課題の説明 = 日朝ピョンヤン宣言20周年集会の参加報告について、最後の文の後に続く部分を書いてもらえますか。

提供テキスト =
- - - - - - -
UPLANさんの集会全編動画はコチラ↓
https://www.youtube.com/watch?v=k-dwoV1Wd0I

日韓ネット事務局・尾澤邦子
9月17日(土)午後、東京の文京区民センターで行われた「9.17日朝ピョンヤン宣言20周年集会『今こそ日朝国交正常化交渉再開を』」に参加しました。
主催者あいさつは、「戦争させない・9条壊すな!総がかり行動実行委員会」の菱山南帆子さん。安倍元首相について「ピョンヤン宣言を無視し、朝鮮との外交などのつながりを持とうとせず、重要課題だと言ってきた拉致問題では何一つ進展はありませんでした。ミサイルの脅威を利用して票をだまし取り、延命してきたにすぎない政権でした。」など、東北アジアの平和とは程遠い行為を行ってきたことを批判。また3年ぶりに韓国に行ったことを報告し「日本は過去の侵略戦争を反省し、繰り返さないと誓った憲法9条を世界に活かしていくことこそが戦争責任だと思う」と話しました。憲法9条を「みっともない憲法」だと言い、改憲に邁進し、また民族差別の政治を行ってきた安倍元首相を国葬になどしてはいけないと強調しました。「国葬反対の世論が盛り上がっている今こそ、市民運動が力を発揮するとき。岸田政権に対し、畳みかけるような運動の継続が必要。軍事費の増額を許さない世論を盛り上げ、内閣を打倒しよう。そのためにも東北アジアの仲間たちとの連帯は不可欠」と訴えると、会場からは「そうだ!」の声と拍手があちこちから起こり、おおいに元気をいただきました。
菱山南帆子さん

旧統一教会問題などでいまや大忙しの有田芳生さんが登壇。「拉致問題はなぜ解決しないのか。安倍政権の罪」と題して講演を行いました。
朝鮮民主主義人民共和国のソンイルホ大使が一昨日出したコメントには、3つの特徴があると話し始めました。「ひとつは『拉致問題は完全に解決した』、これは20年間変わっていない。5人生存、8人死亡を今回も明らかにした。問題が解決つかないのは、日本政府に責任があるという指摘。また日朝ピョンヤン宣言が今でも有効であることを声明で出したことは大事なことだ。日本政府も日朝ピョンヤン宣言は有効だと言っている」と。
- - - - - - -
提供データ =
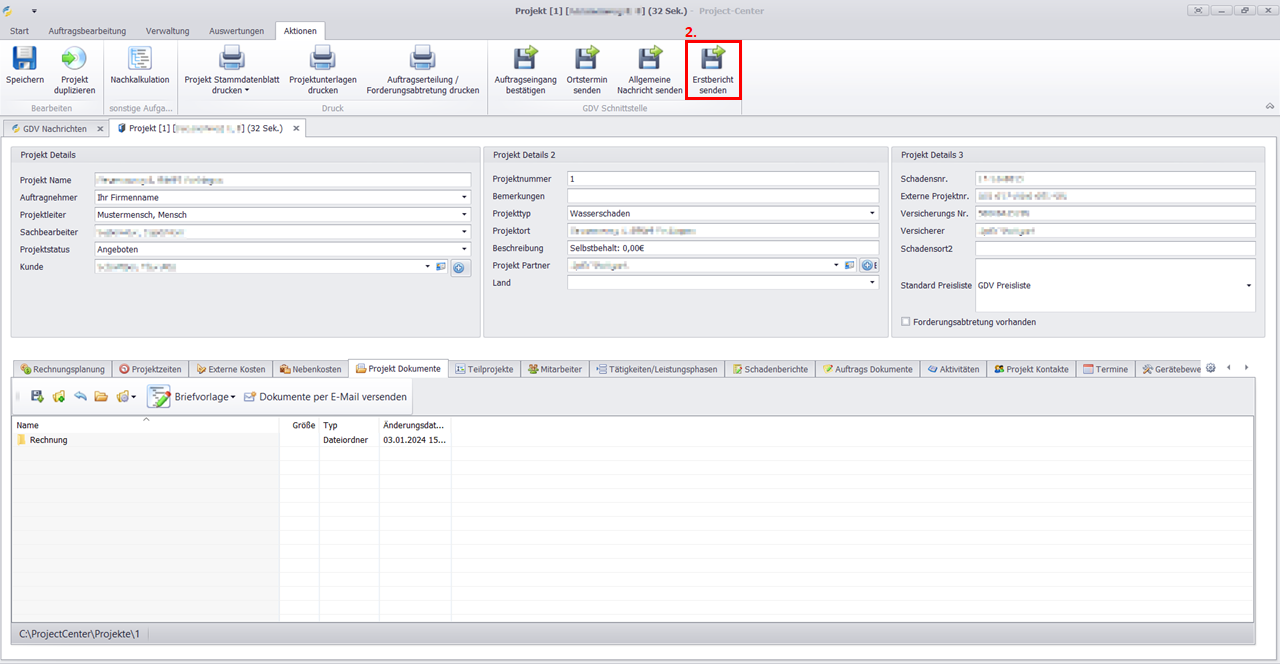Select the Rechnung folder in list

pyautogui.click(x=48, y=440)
- - - - - - -
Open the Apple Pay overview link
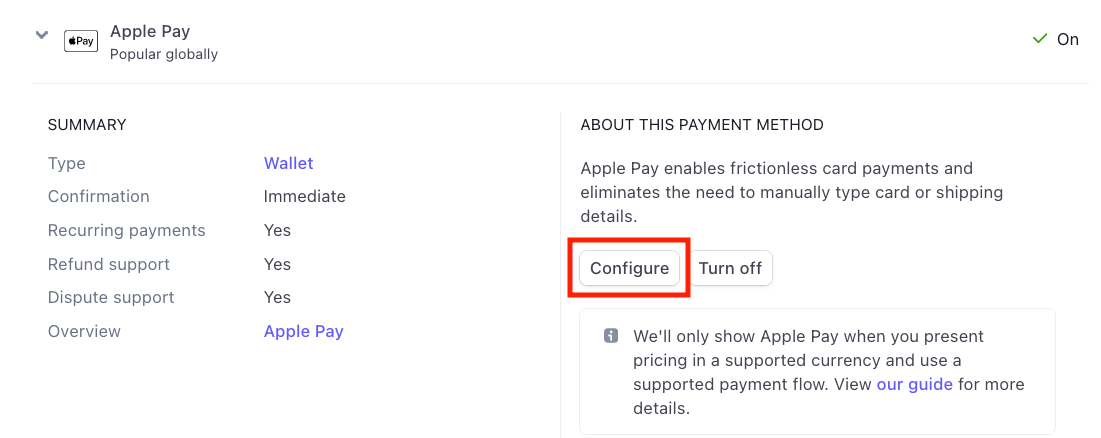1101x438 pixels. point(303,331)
- - - - - - -
出力結果 =
有田さんは「2002年の小泉訪朝は、1年間の水面下での極秘交渉があって実現した。しかし拉致を認めようとしないキムジョンイル総書記の態度に対し、これでは日朝ピョンヤン宣言も締結できないと、日本側の総力で説得して、宣言を発表することができた。同行した安倍晋三官房副長官の手柄だなどという人がいるが、それは全くのデタラメだ。2012年の第2時安倍政権発足の時、安倍さんは拉致問題の『完全解決』を約束したが、何も成果がなかった。何が問題かといえば、外務省を信用しなかった。小泉訪朝を準備した歴史、教訓、成果から学ぼうとせずに、官邸外交にシフトした。経産省と警察の幹部を重用して外交をやらせた。そこで失敗した。北朝鮮側は2018年には、日朝交渉再開のための条件を提示している。日本における差別政策を是正すること、制裁の解除など。2017年の国連総会で安倍晋三さんは『北朝鮮に対しては圧力しかない』と演説した。また河野太郎さんは『北朝鮮と断行しよう』などと言った。それが決定的だった。以降相手にされない。救う会が方針を決めて、家族会が容認し、それを政府が聞かざるを得ないというこの構造を崩さないと日朝交渉は進まない。『全ての被害者の即時一括帰国』なんてありえない。それを世論の力で崩していかないといけない」と話しました。とても説得力のあるお話しで、よくわかりました。

有田芳生さん(上)と岡本厚さん(下)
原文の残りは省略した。